* [Task directions]: First find the line with "You are a computer-use" in the entries below, then set down exactly every line through the line with "Instruction: Click the", that line included.

* [Data provided]:
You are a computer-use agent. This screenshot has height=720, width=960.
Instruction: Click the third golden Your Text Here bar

--

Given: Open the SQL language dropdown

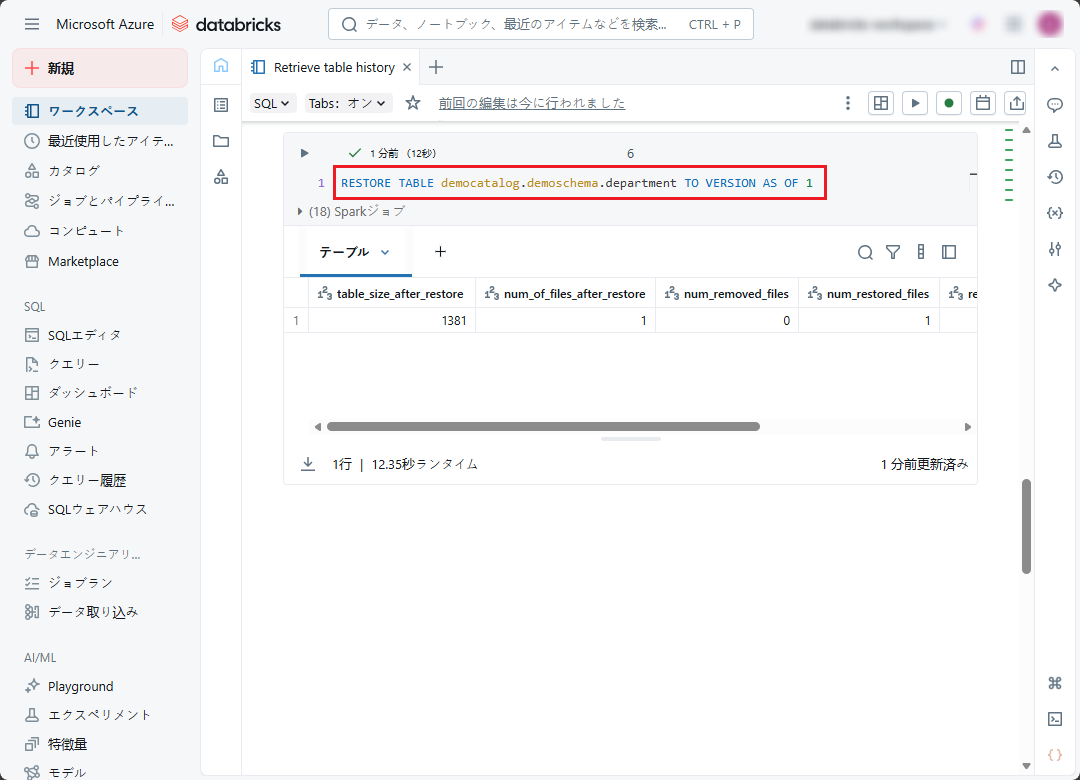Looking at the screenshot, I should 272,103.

==

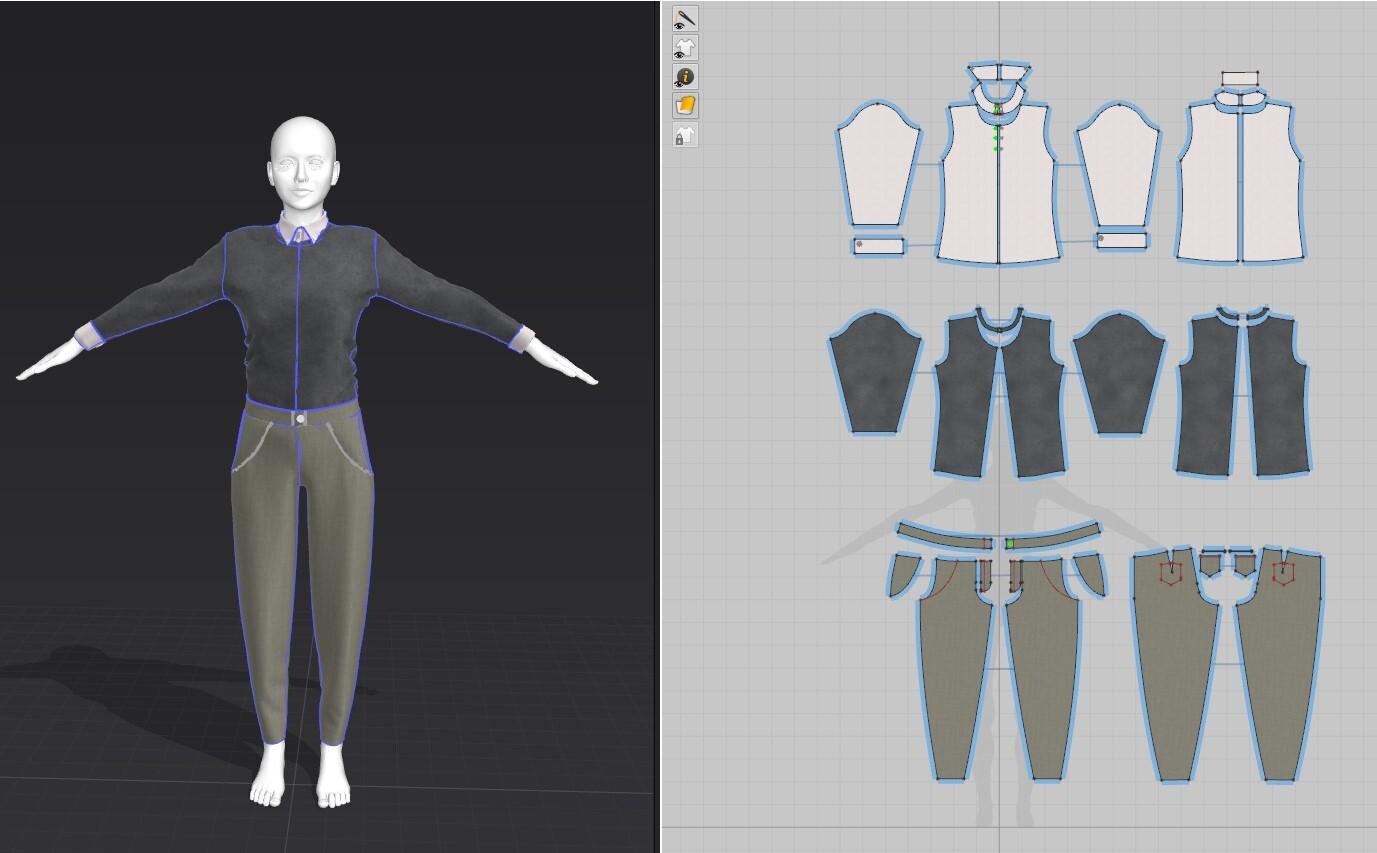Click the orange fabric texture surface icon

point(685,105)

* [Exercise output]:
You are a computer-use agent. This screenshot has height=720, width=960.
Instruction: Click the third golden Your Text Here bar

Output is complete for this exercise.